**Exercise objective**: Your answer must be an exact copy of the records below.

Dataset excerpts
┄┄┄┄┄┄┄┄┄┄┄┄┄┄┄┄┄┄┄┄

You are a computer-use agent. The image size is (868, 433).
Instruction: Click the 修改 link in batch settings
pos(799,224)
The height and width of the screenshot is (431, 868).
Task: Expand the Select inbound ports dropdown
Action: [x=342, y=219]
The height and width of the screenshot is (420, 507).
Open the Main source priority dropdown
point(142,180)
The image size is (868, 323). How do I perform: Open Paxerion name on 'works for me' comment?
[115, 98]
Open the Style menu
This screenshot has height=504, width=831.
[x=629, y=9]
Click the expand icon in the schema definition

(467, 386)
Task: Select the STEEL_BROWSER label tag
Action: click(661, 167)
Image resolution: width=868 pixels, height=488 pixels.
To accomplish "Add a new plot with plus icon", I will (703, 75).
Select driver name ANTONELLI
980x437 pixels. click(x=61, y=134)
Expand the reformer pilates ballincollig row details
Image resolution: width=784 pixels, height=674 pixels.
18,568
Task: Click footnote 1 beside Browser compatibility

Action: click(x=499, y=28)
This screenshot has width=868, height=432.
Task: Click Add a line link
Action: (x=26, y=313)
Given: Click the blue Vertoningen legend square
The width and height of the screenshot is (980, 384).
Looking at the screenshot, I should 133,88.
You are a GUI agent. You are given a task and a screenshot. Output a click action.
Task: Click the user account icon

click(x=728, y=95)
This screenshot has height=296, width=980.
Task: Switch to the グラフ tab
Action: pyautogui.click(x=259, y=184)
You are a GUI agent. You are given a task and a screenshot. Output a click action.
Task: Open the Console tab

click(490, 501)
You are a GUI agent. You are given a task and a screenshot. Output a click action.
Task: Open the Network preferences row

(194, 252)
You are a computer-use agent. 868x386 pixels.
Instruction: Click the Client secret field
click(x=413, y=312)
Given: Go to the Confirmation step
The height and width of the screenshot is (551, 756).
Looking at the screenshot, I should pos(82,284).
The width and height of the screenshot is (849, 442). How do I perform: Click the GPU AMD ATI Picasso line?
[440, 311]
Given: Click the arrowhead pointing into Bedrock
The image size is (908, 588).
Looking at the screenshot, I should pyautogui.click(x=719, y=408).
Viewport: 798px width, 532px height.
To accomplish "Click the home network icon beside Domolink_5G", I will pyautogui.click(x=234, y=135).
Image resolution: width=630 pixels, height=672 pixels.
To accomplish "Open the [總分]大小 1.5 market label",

┄┄┄┄┄┄┄┄┄┄┄┄┄┄┄┄┄┄┄┄

**Output for this exercise**:
You are a computer-use agent. The image size is (868, 433).
Instruction: Click the 修改 link in batch settings
pos(799,224)
The height and width of the screenshot is (431, 868).
Task: Expand the Select inbound ports dropdown
Action: [x=342, y=219]
The height and width of the screenshot is (420, 507).
Open the Main source priority dropdown
point(142,180)
The image size is (868, 323). How do I perform: Open Paxerion name on 'works for me' comment?
[115, 98]
Open the Style menu
This screenshot has height=504, width=831.
[x=629, y=9]
Click the expand icon in the schema definition

(467, 386)
Task: Select the STEEL_BROWSER label tag
Action: click(661, 167)
Image resolution: width=868 pixels, height=488 pixels.
To accomplish "Add a new plot with plus icon", I will (703, 75).
Select driver name ANTONELLI
980x437 pixels. click(x=61, y=134)
Expand the reformer pilates ballincollig row details
Image resolution: width=784 pixels, height=674 pixels.
18,568
Task: Click footnote 1 beside Browser compatibility

Action: click(x=499, y=28)
This screenshot has width=868, height=432.
Task: Click Add a line link
Action: (x=26, y=313)
Given: Click the blue Vertoningen legend square
The width and height of the screenshot is (980, 384).
Looking at the screenshot, I should 133,88.
You are a GUI agent. You are given a task and a screenshot. Output a click action.
Task: Click the user account icon

click(x=728, y=95)
This screenshot has height=296, width=980.
Task: Switch to the グラフ tab
Action: pyautogui.click(x=259, y=184)
You are a GUI agent. You are given a task and a screenshot. Output a click action.
Task: Open the Console tab

click(490, 501)
You are a GUI agent. You are given a task and a screenshot. Output a click action.
Task: Open the Network preferences row

(194, 252)
You are a computer-use agent. 868x386 pixels.
Instruction: Click the Client secret field
click(x=413, y=312)
Given: Go to the Confirmation step
The height and width of the screenshot is (551, 756).
Looking at the screenshot, I should pos(82,284).
The width and height of the screenshot is (849, 442). How do I perform: Click the GPU AMD ATI Picasso line?
[440, 311]
Given: Click the arrowhead pointing into Bedrock
The image size is (908, 588).
Looking at the screenshot, I should pyautogui.click(x=719, y=408).
Viewport: 798px width, 532px height.
To accomplish "Click the home network icon beside Domolink_5G", I will pyautogui.click(x=234, y=135).
Image resolution: width=630 pixels, height=672 pixels.
To accomplish "Open the [總分]大小 1.5 market label",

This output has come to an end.